## Exercise requirements
1 – Answer these questions from the article on the smart, sustainable factory, one per line:
(a) What products are made at the Lexington, Ky., facility?
(b) In what year was the Global Lighthouse Network initiative created?
(c) By what percentage did the Lexington factory cut its water use?
2 – In the article on the smart, sustainable factory, recast the paragraph beginning "The Lexington factory's digital energy management strategy" as a short bulleted list that keeps its main facts.

══ Text section ══

Creating the Smart, Sustainable Factory

Feb. 22, 2022
Manufacturers on a journey to lower carbon emissions and optimize energy use need to measure consumption from the supply chain to the line, the cell, and the product being produced.
In 2020, Schneider Electric’s Lexington, Ky., facility—a 60-year-old brownfield facility where safety switches and circuit breakers are produced— was recognized as a “Lighthouse Factory” by the World Economic Forum (WEF), which, together with McKinsey & Company in 2018, created the Global Lighthouse Network initiative. “Lighthouse Factories” are companies that effectively use Industry 4.0 technologies to drive digital transformation. As a result, these companies are recognized as beacons for others to follow.

The Lexington factory’s digital energy management strategy leverages IIoT (Industrial Internet of Things) connectivity with power meters and predicative analytics to capture greater energy consumption granularity and optimize energy costs. As a result, the company has been able to reduce energy use by 26%, net CO2 by 30%, and water use by 20%. Based on that progress, the Schneider Electric factory was selected by WEF in 2021 as one of only three facilities in the world to be named a “Sustainability Lighthouse.”

═══
══ Given information ══

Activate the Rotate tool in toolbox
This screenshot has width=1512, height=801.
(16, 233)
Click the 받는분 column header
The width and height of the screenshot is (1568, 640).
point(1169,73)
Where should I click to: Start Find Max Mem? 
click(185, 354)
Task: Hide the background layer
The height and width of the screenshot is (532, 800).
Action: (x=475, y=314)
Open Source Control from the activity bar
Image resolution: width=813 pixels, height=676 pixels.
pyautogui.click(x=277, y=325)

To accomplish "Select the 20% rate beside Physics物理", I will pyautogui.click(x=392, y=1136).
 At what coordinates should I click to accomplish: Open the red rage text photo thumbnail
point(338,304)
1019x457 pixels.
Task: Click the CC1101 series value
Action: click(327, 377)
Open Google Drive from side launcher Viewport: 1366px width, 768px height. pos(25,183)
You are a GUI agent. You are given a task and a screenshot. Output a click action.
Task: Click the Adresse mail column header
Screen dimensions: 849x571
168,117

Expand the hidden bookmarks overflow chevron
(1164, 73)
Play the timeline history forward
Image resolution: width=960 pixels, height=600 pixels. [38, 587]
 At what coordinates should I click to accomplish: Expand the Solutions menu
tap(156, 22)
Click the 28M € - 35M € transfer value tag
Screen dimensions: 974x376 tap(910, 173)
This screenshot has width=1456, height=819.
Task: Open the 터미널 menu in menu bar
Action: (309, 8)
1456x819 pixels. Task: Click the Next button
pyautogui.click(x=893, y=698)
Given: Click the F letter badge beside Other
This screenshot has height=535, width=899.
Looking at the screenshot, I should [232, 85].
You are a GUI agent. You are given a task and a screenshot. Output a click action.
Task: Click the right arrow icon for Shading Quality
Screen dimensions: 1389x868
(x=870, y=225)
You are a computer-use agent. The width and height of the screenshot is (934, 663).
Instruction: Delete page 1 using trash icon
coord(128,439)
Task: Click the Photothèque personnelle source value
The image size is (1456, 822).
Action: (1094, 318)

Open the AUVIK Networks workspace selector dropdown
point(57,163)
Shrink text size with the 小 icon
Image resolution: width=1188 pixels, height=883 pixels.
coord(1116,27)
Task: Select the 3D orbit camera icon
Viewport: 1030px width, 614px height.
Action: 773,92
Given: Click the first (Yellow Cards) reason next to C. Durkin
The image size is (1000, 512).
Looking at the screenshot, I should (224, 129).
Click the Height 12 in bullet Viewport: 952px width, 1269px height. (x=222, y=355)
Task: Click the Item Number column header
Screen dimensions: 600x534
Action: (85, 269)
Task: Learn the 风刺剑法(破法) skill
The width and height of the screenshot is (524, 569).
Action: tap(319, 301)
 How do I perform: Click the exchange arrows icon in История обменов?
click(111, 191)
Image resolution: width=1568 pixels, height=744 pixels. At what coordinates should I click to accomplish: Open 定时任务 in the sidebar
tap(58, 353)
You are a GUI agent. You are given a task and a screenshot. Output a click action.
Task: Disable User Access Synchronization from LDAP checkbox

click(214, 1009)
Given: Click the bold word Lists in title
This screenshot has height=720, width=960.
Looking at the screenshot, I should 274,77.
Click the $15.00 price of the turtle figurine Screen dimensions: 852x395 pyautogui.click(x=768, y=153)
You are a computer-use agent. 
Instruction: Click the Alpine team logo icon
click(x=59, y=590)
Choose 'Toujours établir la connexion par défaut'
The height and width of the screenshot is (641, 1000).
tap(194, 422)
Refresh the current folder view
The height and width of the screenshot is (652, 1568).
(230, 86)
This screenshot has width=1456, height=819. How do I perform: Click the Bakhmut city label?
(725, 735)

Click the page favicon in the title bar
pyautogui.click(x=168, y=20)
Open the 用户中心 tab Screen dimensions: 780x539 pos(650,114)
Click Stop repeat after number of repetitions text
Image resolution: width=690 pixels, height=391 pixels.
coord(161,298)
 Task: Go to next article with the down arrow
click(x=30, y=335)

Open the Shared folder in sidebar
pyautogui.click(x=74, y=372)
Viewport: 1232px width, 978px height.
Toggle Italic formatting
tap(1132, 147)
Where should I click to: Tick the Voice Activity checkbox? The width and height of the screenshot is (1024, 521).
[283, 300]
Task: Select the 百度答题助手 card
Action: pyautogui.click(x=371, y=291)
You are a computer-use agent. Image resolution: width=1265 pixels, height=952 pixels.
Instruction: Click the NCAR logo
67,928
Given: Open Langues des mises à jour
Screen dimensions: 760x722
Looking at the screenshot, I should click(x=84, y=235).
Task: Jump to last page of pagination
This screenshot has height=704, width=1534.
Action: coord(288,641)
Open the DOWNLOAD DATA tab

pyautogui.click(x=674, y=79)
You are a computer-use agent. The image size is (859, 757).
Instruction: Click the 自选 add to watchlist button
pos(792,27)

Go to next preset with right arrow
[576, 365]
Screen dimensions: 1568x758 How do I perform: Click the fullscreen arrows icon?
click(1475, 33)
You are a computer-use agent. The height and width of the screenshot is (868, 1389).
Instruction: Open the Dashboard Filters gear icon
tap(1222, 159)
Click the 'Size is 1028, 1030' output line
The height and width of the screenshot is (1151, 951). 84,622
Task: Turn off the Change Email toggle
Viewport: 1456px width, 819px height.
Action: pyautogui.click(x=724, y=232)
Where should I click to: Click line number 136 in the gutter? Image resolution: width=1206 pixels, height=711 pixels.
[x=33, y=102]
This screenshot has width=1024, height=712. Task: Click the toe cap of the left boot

═══

## Solutions for each task
1 –
(a) Safety switches and circuit breakers.
(b) 2018.
(c) 20%.

2 –
- The Lexington factory's digital energy management strategy uses IIoT connectivity with power meters and predictive analytics to capture more granular energy consumption data and optimize energy costs.
- Results: energy use down 26%, net CO2 down 30%, and water use down 20%.
- Based on that progress, WEF named the factory a "Sustainability Lighthouse" in 2021, one of only three facilities in the world to be so named.